Fernand Deligny, Oeuvres, L'Arachnéen (diffusion Pollen), Paris, 2007, édition établie et présentée par S. A. de Toledo

Ce recueil des oeuvres de Fernand Deligny paraît un peu plus de dix ans après sa mort. Il reconstitue les étapes d’une trajectoire qui conduisit cet éducateur sans patente de la lutte contre l’association de la « Sauvegarde de l'enfance » à une approche éducative ouverte du traitement de l’autisme. Il rassemble pour la première fois l’essentiel de son œuvre, en partie inédite. 

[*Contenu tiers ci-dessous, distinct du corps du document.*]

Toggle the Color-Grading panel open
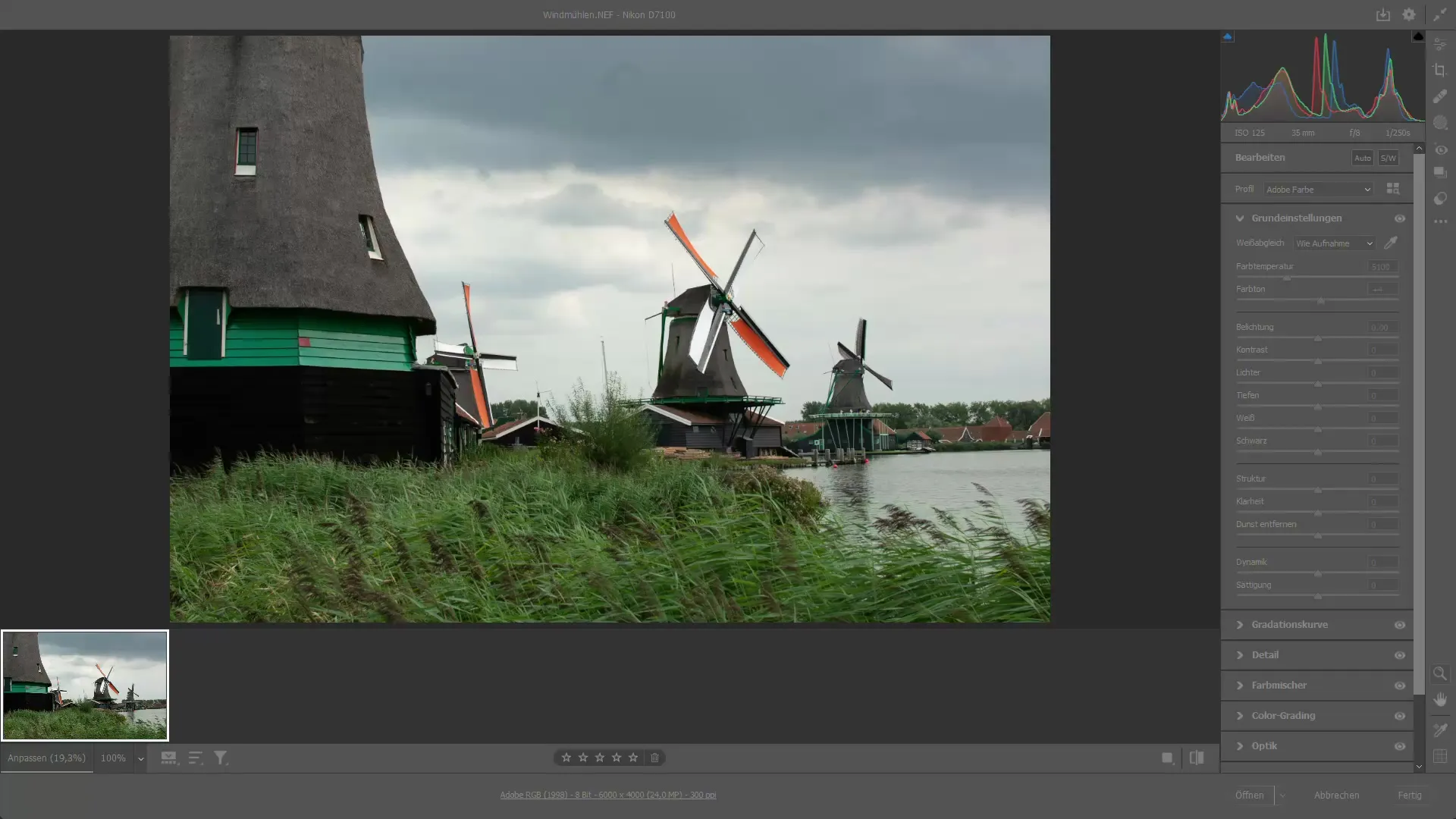tap(1240, 715)
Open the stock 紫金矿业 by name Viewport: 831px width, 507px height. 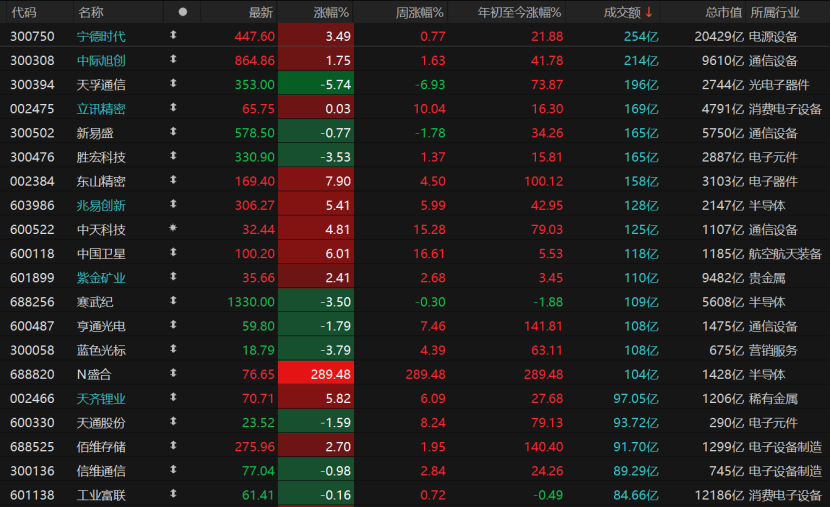coord(101,277)
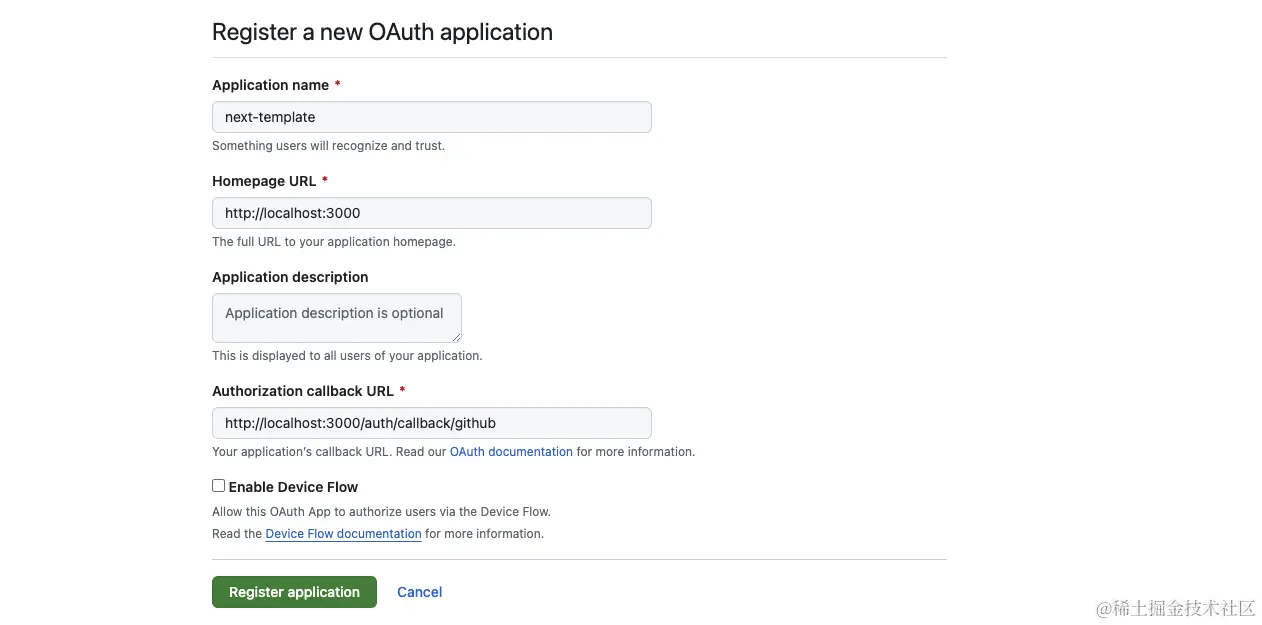Click the Application name label
Image resolution: width=1262 pixels, height=625 pixels.
click(270, 85)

L’écriture constitua pour Deligny une retour réflexif inlassable sur les pratiques d’éducation. Ses premiers textes sont des pamphlets contre l’« encastrement » institutionnel et la compassion philanthropique qui ont infusé la politique rééducative de l’après-guerre et perdurent en partie aujourd'hui. À partir de la fin des années 1960 il accompagne des enfants autistes dans les Cévennes et invente de toutes pièces un dispositif de prise en charge : réseau d’aires de séjour, éducation confiante en elle-même et à l'écoute de l'usager, « coutumier » ritualisé... Il invente une cartographie, les « lignes d’erre », se saisit du cinéma pour remettre en cause le « point de vue » hégémonique de « l’homme-que-nous-sommes ».

Textes, articles, documentaires, sont situés à l’intérieur du parcours de Deligny. S'y ajoutent cinq textes critiques, la première chronologie de son œuvre, une bibliographie très fouillée visant à constituer la biographie intellectuelle d’un personnage. Sans chercher à défaire la part de légende qu’il a volontairement entretenue, on y rétablit les faits historiques sur le fond desquels l'action et l'œuvre pourront apparaître dans leur pleine singularité.